La Germania è il Paese che ha tratto i maggiori vantaggi dal mercato unico e dalla moneta comune. Gli ex ministri degli Esteri, Sigmar Gabriel e Joschka Fischer - il primo suo compagno di partito, il secondo suo vicecancelliere - dicono che sia giunto il momento che «la Germania usi per questa Europa parte della ricchezza ottenuta grazie all’Europa». È d’accordo?
«Penso che ci avvantaggiamo tutti dall’Europa unita, sul piano politico, culturale ed economico. Per questo dobbiamo rapidamente tornare a una normalizzazione della vita. Le frontiere interne non possono rimanere chiuse a lungo. Le persone devono potersi incontrare di nuovo. Le imprese devono tornare a produrre. È una questione che si pone non solo la Germania. Cruciale è agire insieme e possibilmente cercare soluzioni europee. Questo è il mio appello».

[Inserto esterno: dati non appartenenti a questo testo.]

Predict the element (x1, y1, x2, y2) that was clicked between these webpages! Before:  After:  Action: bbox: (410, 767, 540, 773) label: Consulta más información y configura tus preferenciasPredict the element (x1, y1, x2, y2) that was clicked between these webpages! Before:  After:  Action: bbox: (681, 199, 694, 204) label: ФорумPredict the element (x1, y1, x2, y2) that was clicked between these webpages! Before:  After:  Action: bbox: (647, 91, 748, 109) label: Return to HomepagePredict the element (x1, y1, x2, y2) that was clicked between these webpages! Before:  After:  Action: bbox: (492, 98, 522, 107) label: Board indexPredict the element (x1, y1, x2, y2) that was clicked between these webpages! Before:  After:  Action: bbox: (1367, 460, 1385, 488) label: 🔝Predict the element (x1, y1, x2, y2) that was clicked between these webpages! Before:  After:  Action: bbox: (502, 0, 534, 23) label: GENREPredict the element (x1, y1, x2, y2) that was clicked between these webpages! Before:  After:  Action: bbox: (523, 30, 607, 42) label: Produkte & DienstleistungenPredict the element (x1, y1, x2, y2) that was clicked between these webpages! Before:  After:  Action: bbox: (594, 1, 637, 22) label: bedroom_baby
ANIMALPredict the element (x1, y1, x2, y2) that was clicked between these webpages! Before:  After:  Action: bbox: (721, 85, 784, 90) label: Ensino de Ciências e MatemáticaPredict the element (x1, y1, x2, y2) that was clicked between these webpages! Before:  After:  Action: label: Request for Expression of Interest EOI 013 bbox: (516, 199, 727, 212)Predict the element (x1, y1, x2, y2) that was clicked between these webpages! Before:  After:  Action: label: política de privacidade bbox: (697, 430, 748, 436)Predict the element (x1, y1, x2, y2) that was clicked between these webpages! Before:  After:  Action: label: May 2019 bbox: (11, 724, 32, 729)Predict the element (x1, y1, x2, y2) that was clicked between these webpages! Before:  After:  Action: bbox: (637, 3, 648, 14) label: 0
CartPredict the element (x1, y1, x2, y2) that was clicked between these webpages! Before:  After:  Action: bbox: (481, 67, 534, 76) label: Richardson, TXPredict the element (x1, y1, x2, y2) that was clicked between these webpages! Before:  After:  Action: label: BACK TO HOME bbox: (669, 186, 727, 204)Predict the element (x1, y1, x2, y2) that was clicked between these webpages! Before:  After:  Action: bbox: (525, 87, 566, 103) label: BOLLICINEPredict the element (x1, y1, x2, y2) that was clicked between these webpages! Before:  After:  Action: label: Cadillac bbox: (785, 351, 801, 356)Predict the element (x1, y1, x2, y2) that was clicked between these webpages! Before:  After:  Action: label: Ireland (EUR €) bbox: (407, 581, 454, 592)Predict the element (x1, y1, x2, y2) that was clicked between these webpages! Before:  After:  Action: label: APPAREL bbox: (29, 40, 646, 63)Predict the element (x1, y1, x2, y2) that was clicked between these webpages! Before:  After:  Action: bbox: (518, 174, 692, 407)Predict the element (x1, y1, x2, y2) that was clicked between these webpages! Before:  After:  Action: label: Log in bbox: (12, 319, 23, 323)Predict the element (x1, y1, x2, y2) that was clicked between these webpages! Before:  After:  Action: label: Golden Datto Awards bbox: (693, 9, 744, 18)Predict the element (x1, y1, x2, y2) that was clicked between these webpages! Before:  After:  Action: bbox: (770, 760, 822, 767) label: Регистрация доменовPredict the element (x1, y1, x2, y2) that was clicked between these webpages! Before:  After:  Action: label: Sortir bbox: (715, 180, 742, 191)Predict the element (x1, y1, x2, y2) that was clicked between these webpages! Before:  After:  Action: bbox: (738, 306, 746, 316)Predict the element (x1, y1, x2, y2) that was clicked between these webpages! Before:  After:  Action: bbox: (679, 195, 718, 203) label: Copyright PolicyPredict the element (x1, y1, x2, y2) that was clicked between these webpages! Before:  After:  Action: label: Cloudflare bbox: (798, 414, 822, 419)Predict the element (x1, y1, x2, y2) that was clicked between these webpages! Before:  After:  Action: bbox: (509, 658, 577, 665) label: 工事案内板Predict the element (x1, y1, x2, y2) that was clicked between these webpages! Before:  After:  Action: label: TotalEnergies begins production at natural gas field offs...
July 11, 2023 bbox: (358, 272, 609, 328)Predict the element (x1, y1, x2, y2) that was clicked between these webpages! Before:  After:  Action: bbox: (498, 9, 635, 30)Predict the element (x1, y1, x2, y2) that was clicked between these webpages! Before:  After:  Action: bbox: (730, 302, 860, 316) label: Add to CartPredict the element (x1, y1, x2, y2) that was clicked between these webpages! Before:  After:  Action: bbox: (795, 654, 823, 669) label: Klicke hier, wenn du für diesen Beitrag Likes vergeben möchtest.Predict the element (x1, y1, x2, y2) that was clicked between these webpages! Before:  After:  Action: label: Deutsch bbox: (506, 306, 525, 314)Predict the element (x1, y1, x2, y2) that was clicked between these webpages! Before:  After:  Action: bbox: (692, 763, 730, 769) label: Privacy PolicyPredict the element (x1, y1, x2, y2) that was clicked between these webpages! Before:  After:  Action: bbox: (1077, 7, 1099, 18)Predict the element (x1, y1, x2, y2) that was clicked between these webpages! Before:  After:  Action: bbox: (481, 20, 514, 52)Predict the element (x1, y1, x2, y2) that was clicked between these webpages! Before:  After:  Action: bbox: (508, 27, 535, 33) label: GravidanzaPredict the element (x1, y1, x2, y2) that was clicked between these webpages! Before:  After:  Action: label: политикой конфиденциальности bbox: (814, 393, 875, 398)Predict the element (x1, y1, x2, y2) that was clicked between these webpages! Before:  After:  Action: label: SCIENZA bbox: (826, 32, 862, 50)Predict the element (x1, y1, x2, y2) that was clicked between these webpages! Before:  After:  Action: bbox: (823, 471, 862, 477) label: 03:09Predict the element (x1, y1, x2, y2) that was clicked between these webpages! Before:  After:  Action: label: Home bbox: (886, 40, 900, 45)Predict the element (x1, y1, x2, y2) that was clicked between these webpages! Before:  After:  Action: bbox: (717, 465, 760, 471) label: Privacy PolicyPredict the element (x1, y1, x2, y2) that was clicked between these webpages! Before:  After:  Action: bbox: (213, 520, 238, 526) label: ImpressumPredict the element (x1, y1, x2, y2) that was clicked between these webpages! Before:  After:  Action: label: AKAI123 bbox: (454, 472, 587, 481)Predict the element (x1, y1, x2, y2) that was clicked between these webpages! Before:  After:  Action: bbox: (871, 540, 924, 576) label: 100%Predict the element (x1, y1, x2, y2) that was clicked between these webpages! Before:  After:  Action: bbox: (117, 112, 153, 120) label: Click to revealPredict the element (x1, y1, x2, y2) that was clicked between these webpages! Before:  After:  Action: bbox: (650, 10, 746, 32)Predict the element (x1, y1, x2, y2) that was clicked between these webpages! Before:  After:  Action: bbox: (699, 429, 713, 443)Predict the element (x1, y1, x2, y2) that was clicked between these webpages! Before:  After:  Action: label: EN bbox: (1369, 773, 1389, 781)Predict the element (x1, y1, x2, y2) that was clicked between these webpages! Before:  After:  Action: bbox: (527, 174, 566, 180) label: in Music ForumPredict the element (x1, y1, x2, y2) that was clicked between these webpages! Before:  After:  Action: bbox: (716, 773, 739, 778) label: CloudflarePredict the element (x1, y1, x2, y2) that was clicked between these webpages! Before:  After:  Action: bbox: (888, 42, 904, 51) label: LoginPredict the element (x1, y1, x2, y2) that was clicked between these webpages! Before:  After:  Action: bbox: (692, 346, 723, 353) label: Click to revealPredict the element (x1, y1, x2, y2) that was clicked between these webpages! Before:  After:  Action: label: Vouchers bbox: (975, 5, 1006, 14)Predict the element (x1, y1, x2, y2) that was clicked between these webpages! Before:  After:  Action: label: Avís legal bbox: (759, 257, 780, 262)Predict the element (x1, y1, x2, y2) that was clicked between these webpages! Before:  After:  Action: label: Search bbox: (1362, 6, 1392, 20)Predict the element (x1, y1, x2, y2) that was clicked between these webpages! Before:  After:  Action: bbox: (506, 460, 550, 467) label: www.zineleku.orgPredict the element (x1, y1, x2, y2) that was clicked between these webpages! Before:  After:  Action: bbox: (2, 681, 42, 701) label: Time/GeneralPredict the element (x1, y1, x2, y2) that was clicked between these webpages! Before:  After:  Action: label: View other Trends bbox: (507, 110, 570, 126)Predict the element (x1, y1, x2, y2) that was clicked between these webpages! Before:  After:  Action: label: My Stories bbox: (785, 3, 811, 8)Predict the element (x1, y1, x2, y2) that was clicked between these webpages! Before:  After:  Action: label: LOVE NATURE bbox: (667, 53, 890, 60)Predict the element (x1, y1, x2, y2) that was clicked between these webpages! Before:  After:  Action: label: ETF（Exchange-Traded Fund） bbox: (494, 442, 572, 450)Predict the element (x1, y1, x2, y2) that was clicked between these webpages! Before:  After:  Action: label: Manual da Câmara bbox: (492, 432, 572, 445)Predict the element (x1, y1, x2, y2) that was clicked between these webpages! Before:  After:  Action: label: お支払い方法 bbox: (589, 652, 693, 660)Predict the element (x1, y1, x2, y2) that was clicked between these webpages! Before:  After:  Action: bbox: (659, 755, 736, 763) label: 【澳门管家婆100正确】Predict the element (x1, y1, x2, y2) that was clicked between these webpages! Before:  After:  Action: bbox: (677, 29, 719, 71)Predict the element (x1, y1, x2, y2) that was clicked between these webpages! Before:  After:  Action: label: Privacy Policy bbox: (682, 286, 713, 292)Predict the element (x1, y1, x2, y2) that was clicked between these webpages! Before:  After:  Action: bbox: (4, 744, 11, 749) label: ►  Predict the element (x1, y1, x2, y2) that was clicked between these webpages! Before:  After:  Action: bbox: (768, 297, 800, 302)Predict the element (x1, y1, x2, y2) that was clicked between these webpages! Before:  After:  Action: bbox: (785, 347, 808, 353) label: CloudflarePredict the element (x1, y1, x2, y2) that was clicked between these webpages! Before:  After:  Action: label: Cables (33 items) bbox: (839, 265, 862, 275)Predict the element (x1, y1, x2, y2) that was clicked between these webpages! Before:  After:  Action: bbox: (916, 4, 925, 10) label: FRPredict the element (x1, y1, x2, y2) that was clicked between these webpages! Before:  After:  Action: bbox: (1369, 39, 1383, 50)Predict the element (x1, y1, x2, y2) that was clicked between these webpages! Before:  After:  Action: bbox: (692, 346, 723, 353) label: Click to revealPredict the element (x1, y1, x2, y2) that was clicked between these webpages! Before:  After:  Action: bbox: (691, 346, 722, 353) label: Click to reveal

La pandemia del coronavirus rischia di essere la prima di una serie di crisi a cascata che investiranno il mondo intero: minaccia di default per le economie avanzate, prospettiva di una Grande depressione per quelle emergenti come Brasile, India o Indonesia, esplosione degli Stati petroliferi come Libia, Iran, Iraq, Venezuela e l’abisso di milioni di vittime in Africa. Quale di questi scenari considera più realistico e la preoccupa di più?
«Ogni singola crisi è fonte di forte preoccupazione nel mondo globalizzato. E la prima lezione di questa pandemia è che siamo di fronte a una sfida che nessuna nazione può vincere da sola. Io però sono e rimango un ottimista: forse questa crisi globale ci porterà a una riflessione. E cioè che viviamo tutti sullo stesso pianeta e possiamo avere successo soltanto insieme. Questo è vero non solo nella lotta contro il Covid-19 e altre pandemie, ma anche nella soluzione di problemi globali come i cambiamenti climatici, la fame, il sottosviluppo. Invece di confrontazione, abbiamo bisogno di più cooperazione. Se questa semplice verità venisse compresa a Washington, a Mosca, a Pechino e a Bruxelles, sarebbe un bene per tutti».